### DO THIS
Retype the data from the line with "You are a GUI" up to and including the line with "(x=160, y=23)", leaving the pictures out of your answer.

### DATA FOR THIS EXERCISE
──────
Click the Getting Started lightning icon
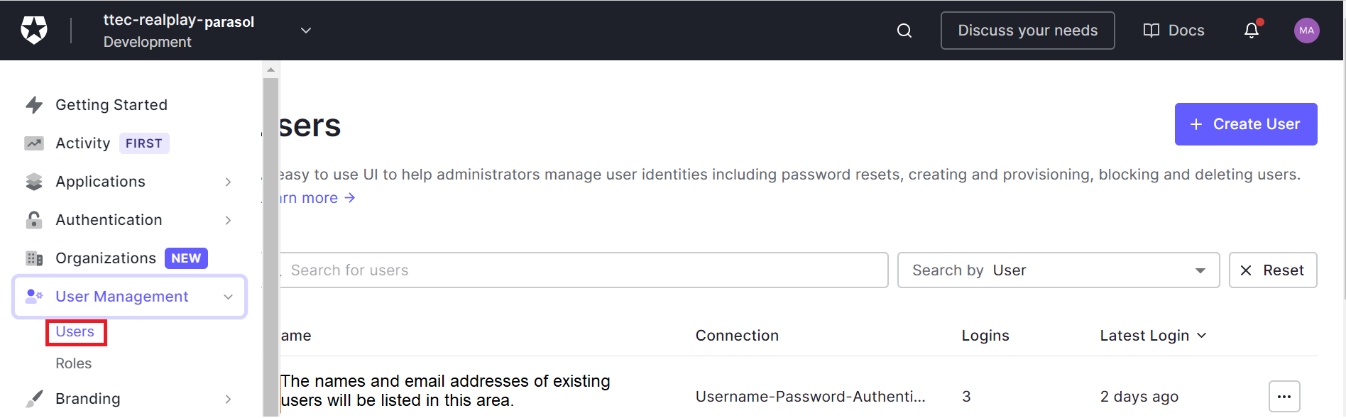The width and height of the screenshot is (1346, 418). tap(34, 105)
──────
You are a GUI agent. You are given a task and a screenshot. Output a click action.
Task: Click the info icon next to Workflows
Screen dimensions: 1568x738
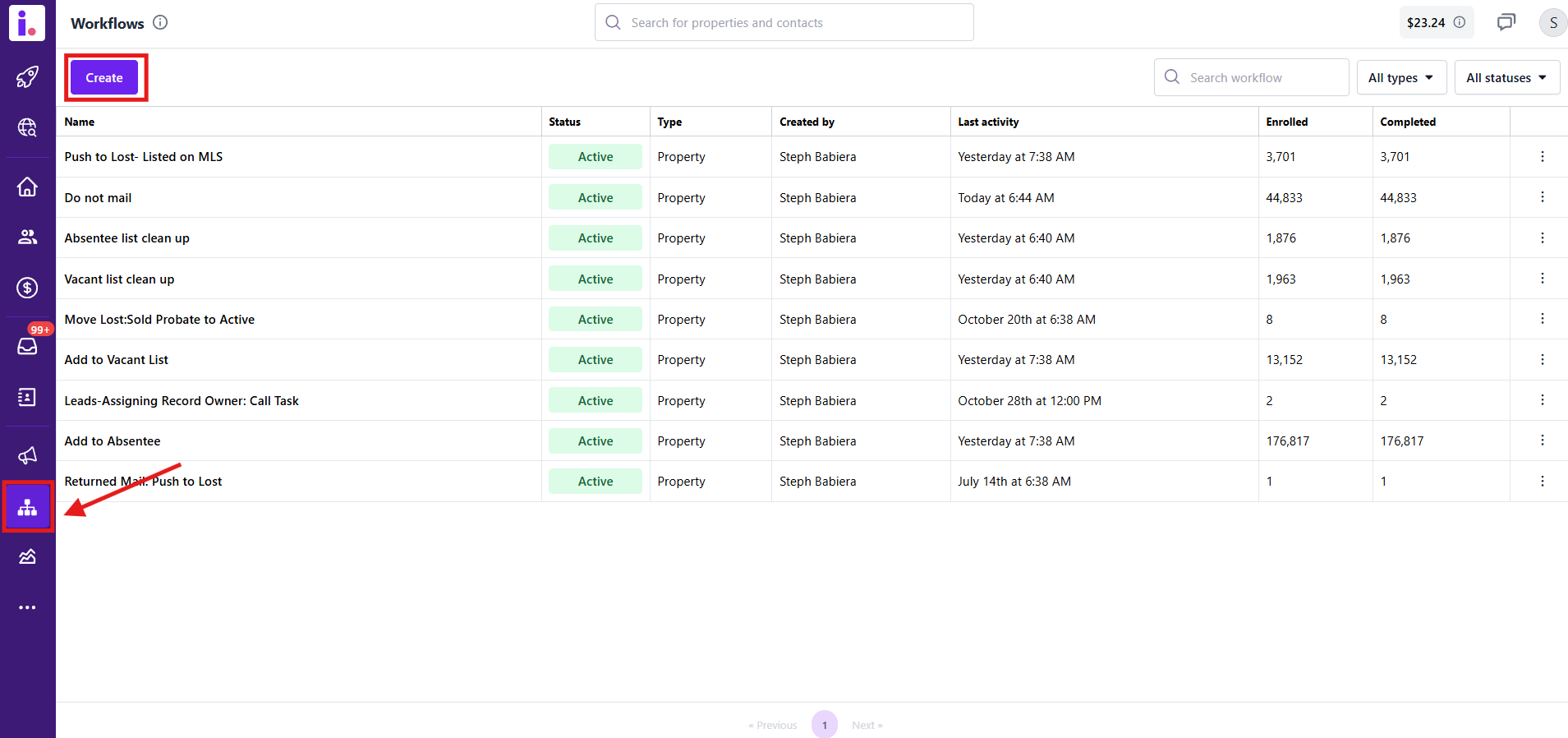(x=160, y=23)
──────
### SOLUTION FOR THIS TASK
You are a GUI agent. You are given a task and a screenshot. Output a click action.
Task: Click the info icon next to Workflows
Screen dimensions: 1568x738
(x=160, y=23)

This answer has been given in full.